Ella lo seguía con los ojos. Era tan ágil, a pesar de su tamaño. Al andar, pisaba con fuerza, como si quisiera subrayar lo grande que era. Sentado en cuclillas en la penumbra ante la chimenea, al romper un periódico a tiras, al coger leña de la cesta de acero y hacer el fuego, había soltura y ligereza en todos los movimientos, una suavidad fascinante en su cuerpo sólido.
El fuego prendió con fuerza en el papel.
Inger Johanne aplaudió con cuidado y sonrió.
– Hago un poco de trampa por si acaso -dijo Yngvar metiendo entre la leña un par de pastillas para encender-. Bajo al sótano por más leña. El corte de luz puede durar un rato con este tiempo. ¿Dónde está la linterna?
Ella señaló hacia la entrada y él se fue.
Las llamas chisporroteaban gratamente inundando el salón de una luz amarilla rojiza. Inger Johanne ya sentía el calor contra la cara.
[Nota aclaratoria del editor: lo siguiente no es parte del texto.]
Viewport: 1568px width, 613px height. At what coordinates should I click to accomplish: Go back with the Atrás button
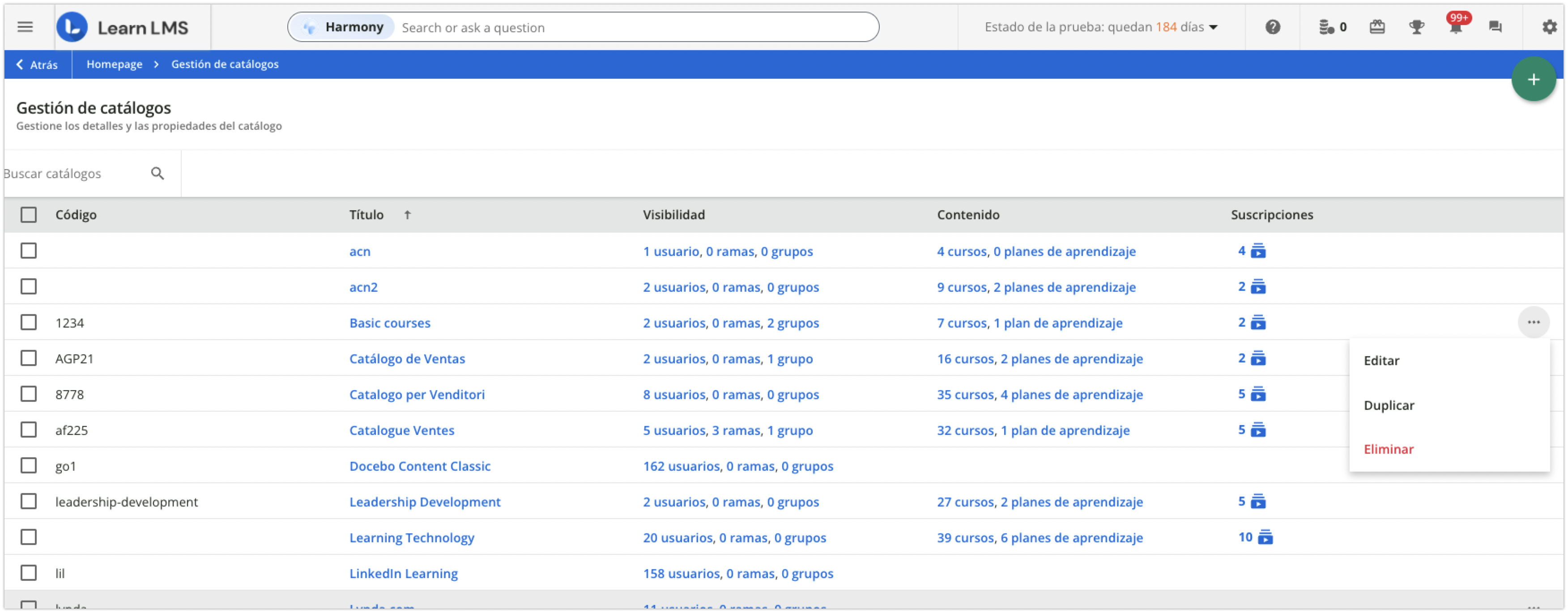click(x=37, y=64)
Una vez más arropó a su hija y dio gracias por que Kristiane estuviera en casa de Isak. Una manta de lana estaba apoyada sobre el respaldo del sofá. Se la echó sobre las piernas, se recostó y cerró los ojos.
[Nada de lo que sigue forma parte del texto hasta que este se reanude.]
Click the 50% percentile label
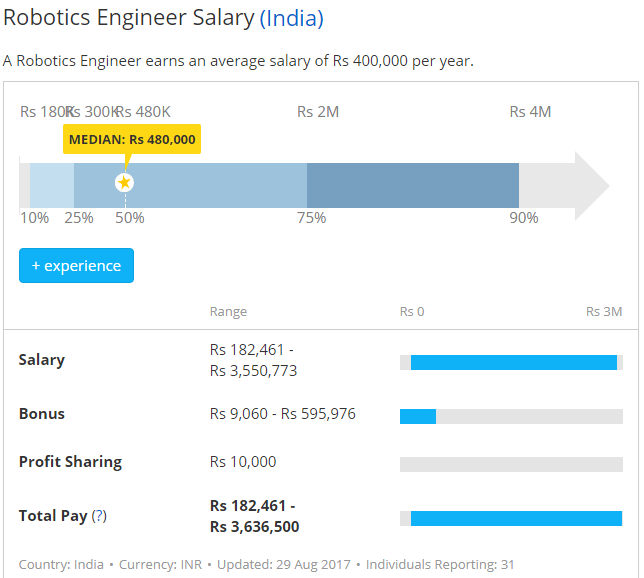This screenshot has width=644, height=578. click(x=129, y=217)
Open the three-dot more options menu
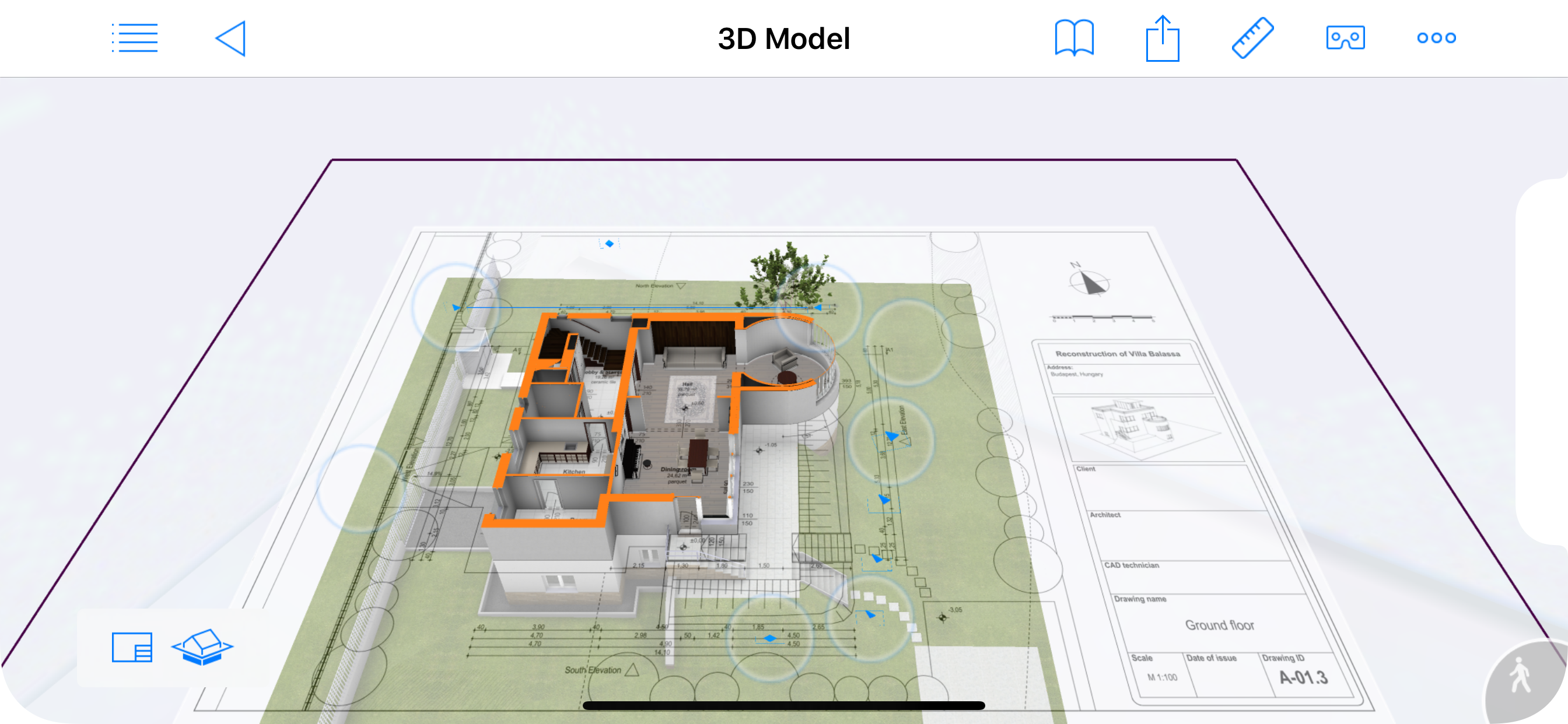 pos(1436,38)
Yngvar tendría que hablar con el médico que la atendió en el parto. O con la comadrona. Al principio apelarían al juramento hipocrático, pero al final se rendirían. Como tenían que hacer siempre en casos como éste.
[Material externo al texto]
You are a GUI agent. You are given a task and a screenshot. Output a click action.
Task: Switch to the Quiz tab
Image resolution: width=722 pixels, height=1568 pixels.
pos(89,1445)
Llevará tiempo, pensó Inger Johanne.
Si realmente había un descendiente vivo y adulto de Fiona Helle, se acercaban por primera vez a algo que se parecía a una pista. Era débil, claro, y quizá no condujera a ningún sitio. Ella o él no era el primer niño de la historia que había sido parido con vergüenza y que había sido adoptado con amor. Probablemente se tratara de un chico de veintitantos, bien adaptado; estudiante, quizás, o carpintero, con un Volvo y críos pequeños. No un asesino de sangre fría persiguiendo vengar un rechazo que quedaba un cuarto de siglo atrás en el tiempo.
Pero Fiona se había enfrentado a la muerte con la lengua dividida en dos.
El niño era la gran mentira de Fiona.
Vibeke Heinerback acabó clavada a la pared.
Dos mujeres. Dos casos.
Un hijo ilegítimo.
Inger Johanne se incorporó de pronto. Estaba a punto de dormirse cuando, como si se tratara de un rayo, la ráfaga de una idea la volvió a sacudir; era la conocida y desagradable sensación de que un pensamiento importante no encontraba asidero. Trajo a Jack aún más cerca y posó la cara sobre la piel del animal.
– ¿Podríamos hablar ahora de otra cosa? -dijo cuando Yngvar volvió con una pila de leña.
Él dejó lo maderos resinosos en el suelo.
– Claro -dijo, y la besó en la cabeza-. Podemos hablar de lo que te dé la gana. Como que quiero comprarme un caballo nuevo, por ejemplo.